Transportation headlines, Tuesday, July 23

Here is a look at some of the transportation headlines gathered by us and the Metro Library. The full list of headlines is posted on the Library’s Transportation Headlines online newspaper, which you can also access via email subscription (visit the newspaper site) or RSS feed.

Running transit like a business: digging under the slogran (Human Transit)

Transit planner Jarrett Walker succintly explains why most transit agencies in North America are not run like a business. The reason: nearly all transit agencies and their elected boards believe it's their job to provide mobility to those who need it the most — even those living in areas where ridership may be low.

Apple said to be buying HopStop, pushing deeper into maps (Bloomberg)

In hopes of reducing its relationship with Google, Apple debuted its own mapping software for iPhones last year. The new maps were roundly jeered for being: A) inaccurate, and; B) dropping transit. “HopStop shows users in more than 500 cities the fastest way to travel by foot, bike, subway and car,” according to the article.

Extreme temperatures can affect every mode of transportation (Better Institutions)

With a lot of hot weather in the U.S. in recent years, here's a reminder of how it blasts the transpo world: asphalt can buckle, rail tracks can warp, airplanes lose lift and pedestrians and cyclists no longer want to walk or ride. Amazing stat: in 2011, Dallas had 71 days when temperatures reached at least 100 degrees.

 

5 replies

  1. LA car culture,

    Mass transit in Hong Kong is run exactly that way. And interestingly, FCW, a techno-business journal for employees in the federal level, recently had a research article about how mass transit in Hong Kong is able to run as a private for-profit publicly traded stock transit companies compared to government subsidized money losing transit agencies in the US.

    http://fcw.com/blogs/lectern/2013/03/hong-kong-subway.aspx

    “That’s where the Hong Kong model is unique. MTR – which is now a privatized, stock market-listed, profitable company in Hong Kong – is also in the property business, especially in areas where new stations are being built, often on reclaimed land. Typically, MTR develops both residential and commercial property around stations. It gains revenues from rising property values.

    That means the business model of the Hong Kong subway company is to engage in its core activity – running a mass transit system – while also benefiting from some of the wealth that activity creates. And thus the Hong MTR is not a money-losing enterprise that needs to be supported by public funds, but makes a profit.”

    If Metro wants to make money in public transit, they can become a real estate developer at the same time and cash in on rising property values. Use the profits from real estate developments to help pay for transit.

  2. Make money by building cheap public housing. Oh my, I got a laugh off of that.

  3. I think most politicians in America just don’t understand how to make money with public transit while ensuring everyone, including the poor has access to cheap and efficient public transit.

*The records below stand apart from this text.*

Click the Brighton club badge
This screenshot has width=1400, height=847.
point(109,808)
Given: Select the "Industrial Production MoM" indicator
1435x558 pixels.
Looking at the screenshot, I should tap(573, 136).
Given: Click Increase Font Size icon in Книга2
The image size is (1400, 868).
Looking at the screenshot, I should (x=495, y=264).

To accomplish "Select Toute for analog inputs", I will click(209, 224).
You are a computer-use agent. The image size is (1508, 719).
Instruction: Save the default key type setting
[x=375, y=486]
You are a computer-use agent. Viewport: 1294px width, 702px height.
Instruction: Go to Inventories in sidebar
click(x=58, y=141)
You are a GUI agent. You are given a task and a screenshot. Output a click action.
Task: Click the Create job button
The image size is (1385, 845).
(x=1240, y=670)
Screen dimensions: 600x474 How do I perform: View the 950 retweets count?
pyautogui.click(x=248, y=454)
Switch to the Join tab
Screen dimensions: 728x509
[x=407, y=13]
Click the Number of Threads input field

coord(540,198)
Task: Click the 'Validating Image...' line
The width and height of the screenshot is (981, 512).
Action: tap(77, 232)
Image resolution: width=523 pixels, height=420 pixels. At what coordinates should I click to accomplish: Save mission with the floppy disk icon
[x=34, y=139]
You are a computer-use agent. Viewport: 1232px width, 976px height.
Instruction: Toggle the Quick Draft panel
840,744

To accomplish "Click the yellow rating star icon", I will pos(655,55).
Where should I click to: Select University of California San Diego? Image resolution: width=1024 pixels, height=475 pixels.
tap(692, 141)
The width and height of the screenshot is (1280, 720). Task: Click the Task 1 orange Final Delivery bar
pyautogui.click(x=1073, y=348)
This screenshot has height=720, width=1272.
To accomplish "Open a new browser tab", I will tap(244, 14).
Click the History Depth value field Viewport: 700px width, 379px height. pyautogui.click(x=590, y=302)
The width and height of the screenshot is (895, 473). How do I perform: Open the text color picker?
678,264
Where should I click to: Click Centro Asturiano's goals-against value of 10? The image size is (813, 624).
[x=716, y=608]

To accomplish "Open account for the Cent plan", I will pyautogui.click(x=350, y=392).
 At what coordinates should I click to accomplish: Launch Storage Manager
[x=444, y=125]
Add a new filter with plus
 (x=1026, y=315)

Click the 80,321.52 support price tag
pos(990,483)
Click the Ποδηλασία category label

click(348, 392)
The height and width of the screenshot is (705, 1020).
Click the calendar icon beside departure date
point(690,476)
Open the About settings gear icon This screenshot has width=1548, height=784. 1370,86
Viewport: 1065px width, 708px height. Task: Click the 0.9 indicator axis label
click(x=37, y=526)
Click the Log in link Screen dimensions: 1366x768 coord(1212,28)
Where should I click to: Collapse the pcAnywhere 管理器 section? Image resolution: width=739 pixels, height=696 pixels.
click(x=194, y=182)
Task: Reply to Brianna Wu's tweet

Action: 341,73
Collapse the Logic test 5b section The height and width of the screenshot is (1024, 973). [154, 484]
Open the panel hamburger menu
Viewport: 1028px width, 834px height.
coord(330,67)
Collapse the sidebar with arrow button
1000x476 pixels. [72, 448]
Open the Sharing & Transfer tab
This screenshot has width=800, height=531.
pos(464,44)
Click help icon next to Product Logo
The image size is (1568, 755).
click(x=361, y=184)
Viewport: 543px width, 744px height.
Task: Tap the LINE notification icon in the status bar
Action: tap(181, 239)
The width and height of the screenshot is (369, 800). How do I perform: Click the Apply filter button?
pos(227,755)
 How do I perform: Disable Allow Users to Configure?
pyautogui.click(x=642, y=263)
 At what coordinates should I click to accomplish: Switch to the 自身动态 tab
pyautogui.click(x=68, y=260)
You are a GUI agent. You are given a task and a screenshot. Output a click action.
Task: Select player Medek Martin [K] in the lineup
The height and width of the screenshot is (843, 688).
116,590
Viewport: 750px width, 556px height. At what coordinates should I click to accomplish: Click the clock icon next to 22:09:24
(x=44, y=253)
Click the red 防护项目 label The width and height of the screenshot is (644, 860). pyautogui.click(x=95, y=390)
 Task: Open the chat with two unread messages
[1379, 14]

    In most parts of the world, providing mass transit is concurrent with making money off of real estate. Build stations with cheap and affordable public housing so that people live there and cities can collect rent money. Or build stations like department stores where people go to buy goods and merchandise, make profit from that business and use the profits from that to subsidize mass transit. They find various ways in making extra dough to help fray the cost of running mass transit.

    Most Americans aren’t capable of this way of thinking. They just focus on one thing and try to make profit out of that, rather than doing multiple ventures and utilizing profits from one area to help pay for the other.

    But that’s exactly how Google because enormously rich. All Google is a search engine. How do you think it makes money to run all those servers and such? You all seriously don’t believe Google can trade at $900 per share just being a search engine, right? Because Google makes money elsewhere like selling what we Google to marketing companies, spreading out to ventures like Google Wallet, Google Maps, Google Voice, Google Glass, Google driverless cars, Android devices, etc. etc. where profits earned from multiple ventures all work together to become a multi-billion dollar enterprise.